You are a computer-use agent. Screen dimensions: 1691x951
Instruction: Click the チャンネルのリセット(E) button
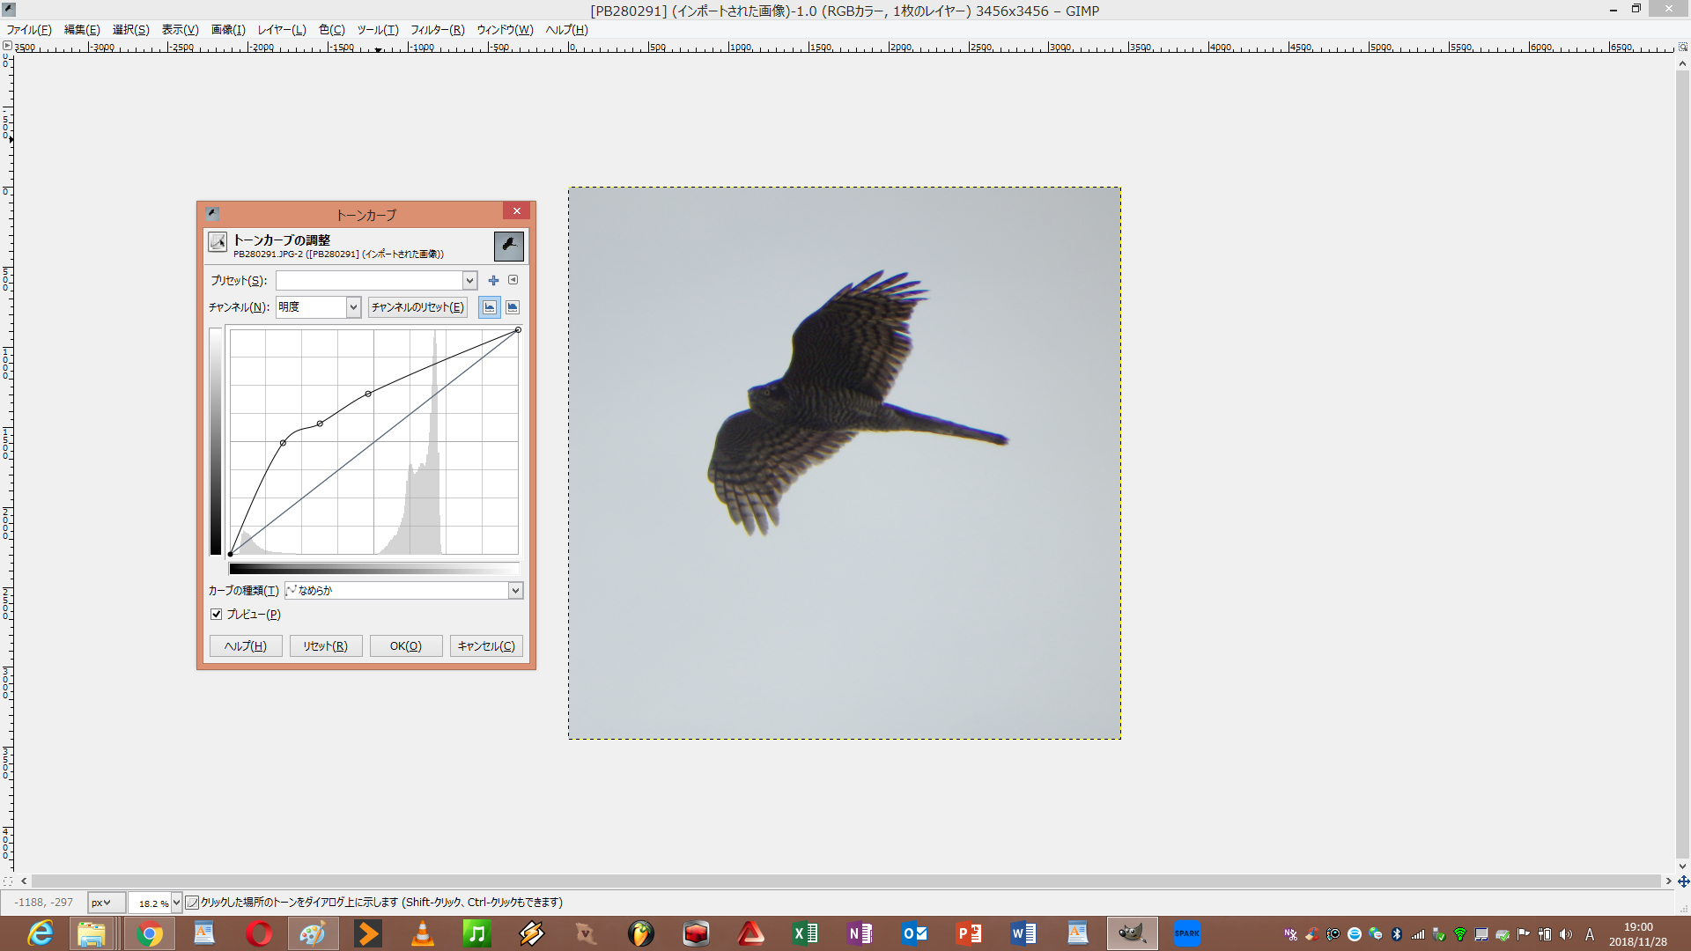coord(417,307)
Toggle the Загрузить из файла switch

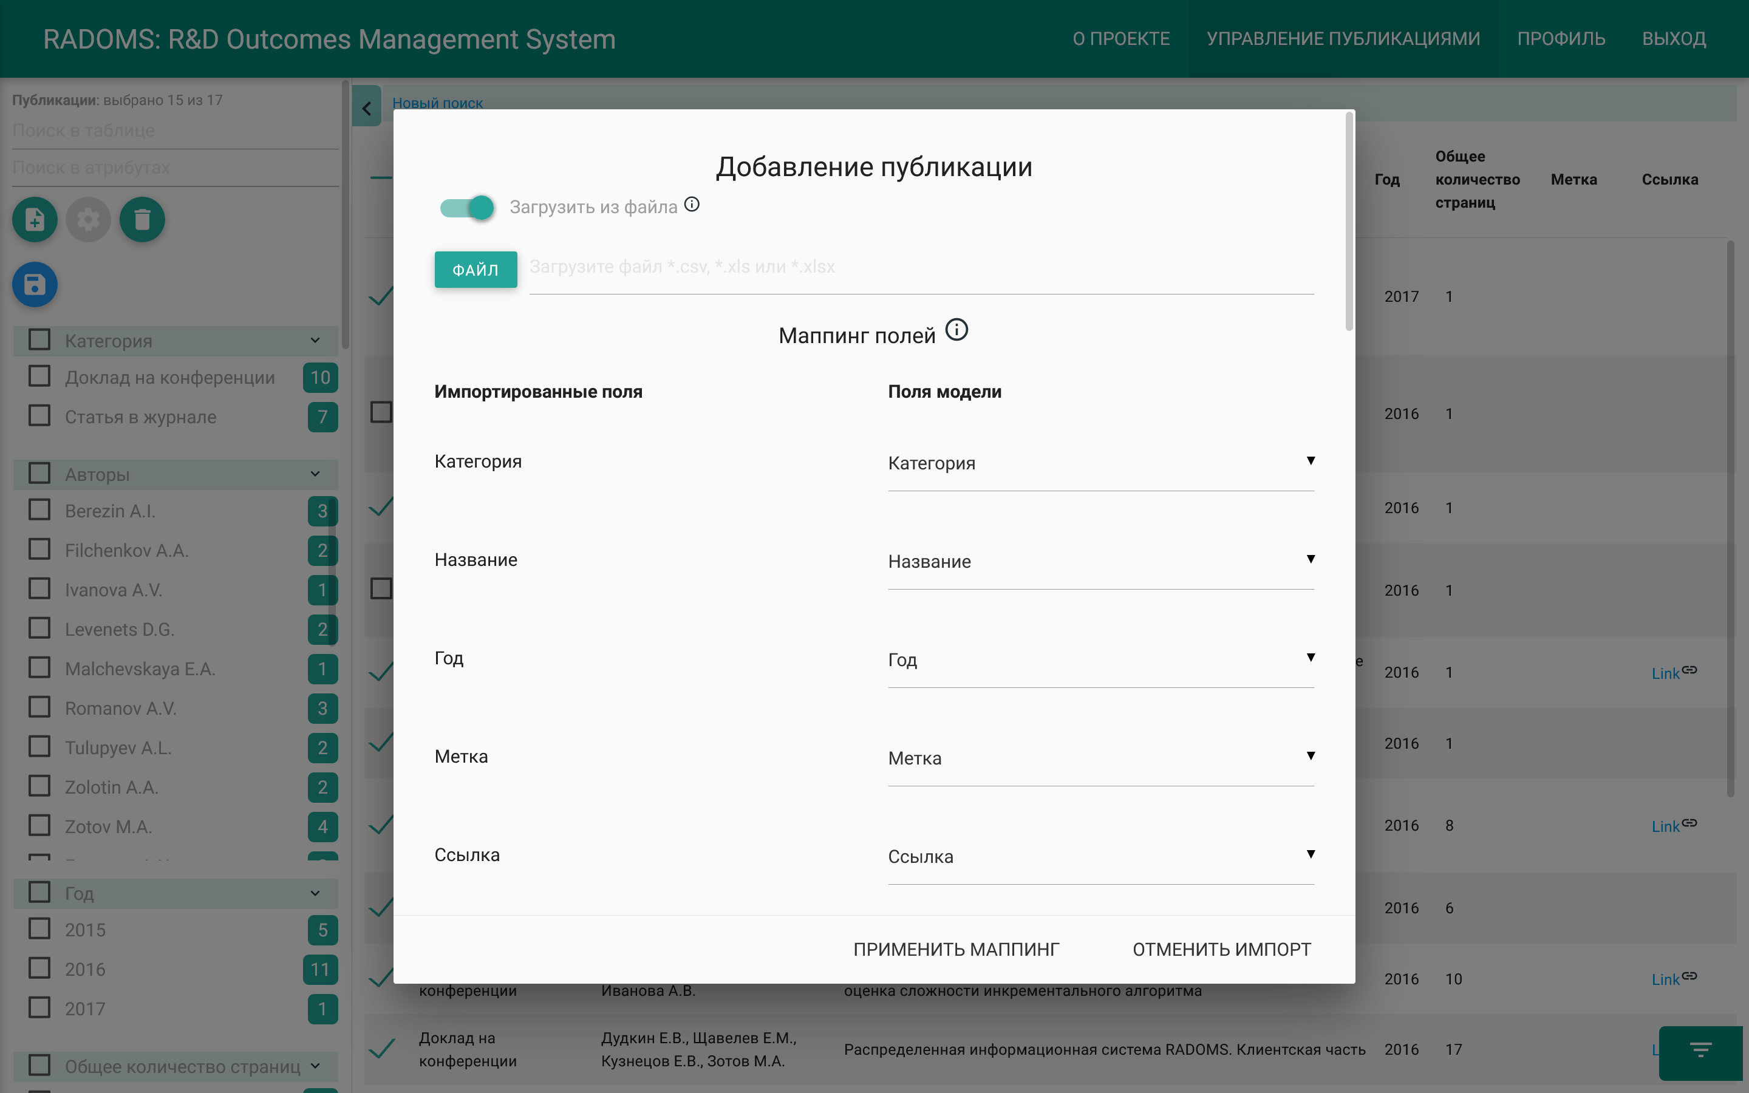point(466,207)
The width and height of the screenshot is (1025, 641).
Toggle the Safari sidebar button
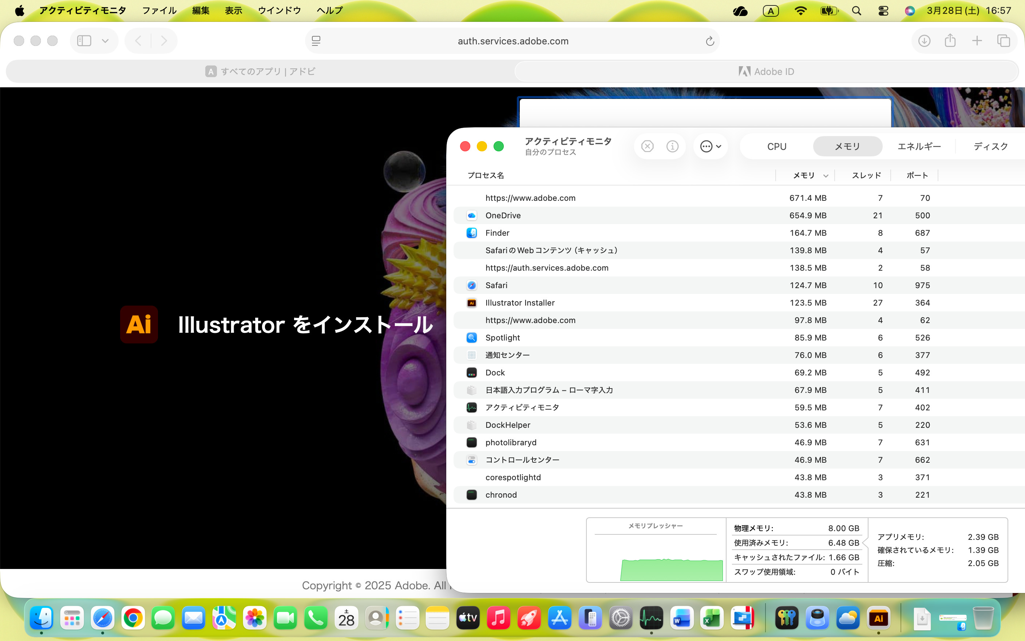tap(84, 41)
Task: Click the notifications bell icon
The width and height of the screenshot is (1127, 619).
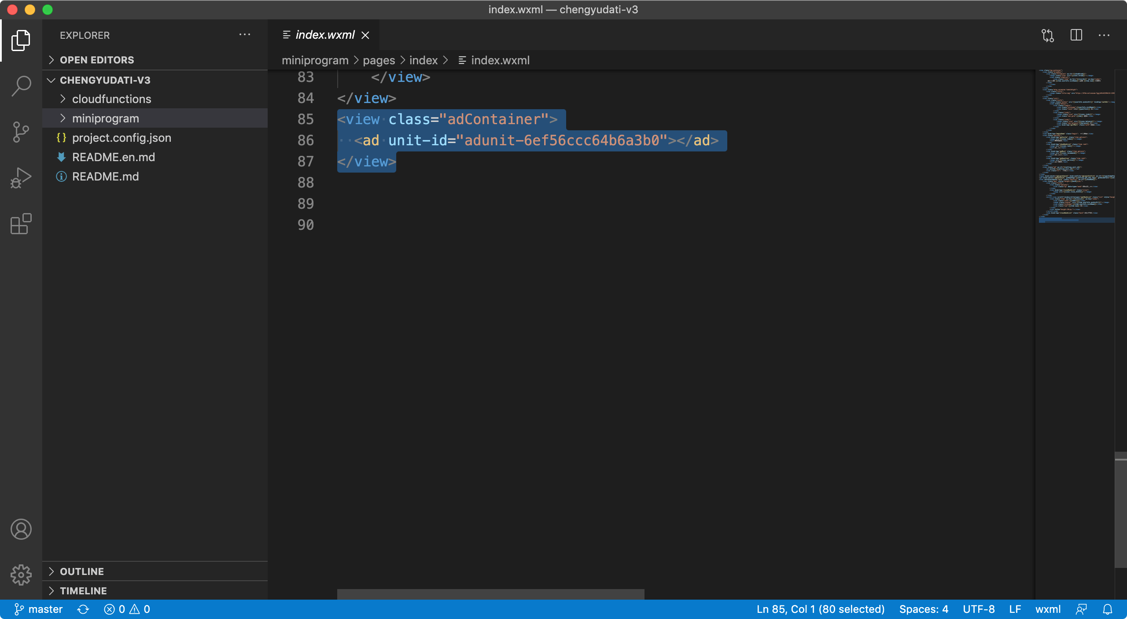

◆ **What is expected**:
Repeat the material above in full and exactly, omitting the pictures.

◆ **Solution for this problem**:
You are a computer-use agent. Screen dimensions: 1691x951
Instruction: Click the チャンネルのリセット(E) button
coord(417,307)
Toggle the Загрузить из файла switch

point(466,207)
The width and height of the screenshot is (1025, 641).
Toggle the Safari sidebar button
tap(84, 41)
Task: Click the notifications bell icon
The width and height of the screenshot is (1127, 619).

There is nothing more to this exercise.